Reference UniProt Sequence section shows the canonical UniProt sequence of the chosen gene and its annotated features.
Individual Isoforms section lists the predicted isoforms individually and provides a percentage expression of each isoform based on splice graph traversal. If an exon is spliced out of a given isoform, the sequence will be blank in the exon. The percentage values on the left of each isoform indicate the prediction of relative abundance of each isoform based on read counts of the related splice junctions. If there are broken paths in the splice graph (no path with reads from a start to stop exon), then the isoform percentages may not total 100%. In some cases, particularly when read coverage on a gene is low, it may not be possible to traverse the graph to predict protein sequence.

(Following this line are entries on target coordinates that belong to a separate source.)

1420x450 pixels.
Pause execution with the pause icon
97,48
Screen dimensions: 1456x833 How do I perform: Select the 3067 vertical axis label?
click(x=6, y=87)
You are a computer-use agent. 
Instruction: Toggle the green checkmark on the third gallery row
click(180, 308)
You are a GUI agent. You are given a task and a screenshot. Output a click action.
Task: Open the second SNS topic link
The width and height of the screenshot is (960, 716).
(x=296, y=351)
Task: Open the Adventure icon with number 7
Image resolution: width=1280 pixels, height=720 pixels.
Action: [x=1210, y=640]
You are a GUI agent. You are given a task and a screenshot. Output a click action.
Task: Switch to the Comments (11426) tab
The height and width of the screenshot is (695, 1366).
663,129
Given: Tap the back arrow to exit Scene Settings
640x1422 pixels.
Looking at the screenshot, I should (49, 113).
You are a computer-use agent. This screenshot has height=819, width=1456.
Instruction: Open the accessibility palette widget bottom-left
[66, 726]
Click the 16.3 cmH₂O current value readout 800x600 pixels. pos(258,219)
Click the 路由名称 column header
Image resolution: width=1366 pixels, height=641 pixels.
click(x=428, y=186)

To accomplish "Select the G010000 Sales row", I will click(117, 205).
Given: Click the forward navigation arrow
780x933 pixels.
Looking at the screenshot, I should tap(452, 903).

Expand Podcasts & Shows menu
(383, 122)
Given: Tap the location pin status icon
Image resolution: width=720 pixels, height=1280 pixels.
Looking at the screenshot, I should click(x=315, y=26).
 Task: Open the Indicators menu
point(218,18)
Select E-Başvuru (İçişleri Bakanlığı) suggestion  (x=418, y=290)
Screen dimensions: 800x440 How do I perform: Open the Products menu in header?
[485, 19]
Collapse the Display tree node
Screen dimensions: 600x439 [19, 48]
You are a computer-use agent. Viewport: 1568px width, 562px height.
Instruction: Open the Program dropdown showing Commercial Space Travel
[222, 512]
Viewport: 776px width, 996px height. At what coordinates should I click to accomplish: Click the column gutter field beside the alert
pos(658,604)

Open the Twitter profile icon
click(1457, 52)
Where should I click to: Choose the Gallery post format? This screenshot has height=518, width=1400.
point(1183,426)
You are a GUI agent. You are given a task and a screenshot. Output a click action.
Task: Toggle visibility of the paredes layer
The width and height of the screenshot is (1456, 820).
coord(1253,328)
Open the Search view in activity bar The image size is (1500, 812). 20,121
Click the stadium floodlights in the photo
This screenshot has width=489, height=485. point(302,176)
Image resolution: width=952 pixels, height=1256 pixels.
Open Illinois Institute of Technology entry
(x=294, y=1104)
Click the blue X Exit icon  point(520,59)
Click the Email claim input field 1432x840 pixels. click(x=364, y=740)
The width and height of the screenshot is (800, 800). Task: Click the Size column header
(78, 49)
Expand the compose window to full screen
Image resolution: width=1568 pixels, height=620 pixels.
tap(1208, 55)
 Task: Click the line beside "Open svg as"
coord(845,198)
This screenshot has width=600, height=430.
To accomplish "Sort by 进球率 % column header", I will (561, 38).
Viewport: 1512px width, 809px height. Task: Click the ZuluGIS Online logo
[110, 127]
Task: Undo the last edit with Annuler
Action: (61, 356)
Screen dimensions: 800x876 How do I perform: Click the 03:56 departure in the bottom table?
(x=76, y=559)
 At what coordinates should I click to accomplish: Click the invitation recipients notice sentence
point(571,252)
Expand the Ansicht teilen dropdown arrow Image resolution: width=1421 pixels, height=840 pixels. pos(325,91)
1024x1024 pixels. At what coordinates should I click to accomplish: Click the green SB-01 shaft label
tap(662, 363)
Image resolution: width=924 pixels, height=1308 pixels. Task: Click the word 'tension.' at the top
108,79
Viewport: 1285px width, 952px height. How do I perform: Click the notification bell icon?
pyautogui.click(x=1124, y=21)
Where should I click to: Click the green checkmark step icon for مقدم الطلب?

Detailed explanation of the tab is shown below.
To get a fuller description of the UniProt feature codes, select the Feature Legend/Filter… button in the upper left of Protein Sequence Tab. This displays a pop-up window with the feature codes. The checkboxes in the legend may also be used to selectively turn on / off the display of various types of features. Also, Protein Sequence Tab’s image can be zoomed in and out by clicking Zoom in/Zoom out button right to Feature Legend/Filter… button. Saving the image of Protein Sequence Tab is possible by clicking Save Image… button.
Exon Info Tab
Exon Info Tab lists detailed information about each exon in the gene’s splice graph.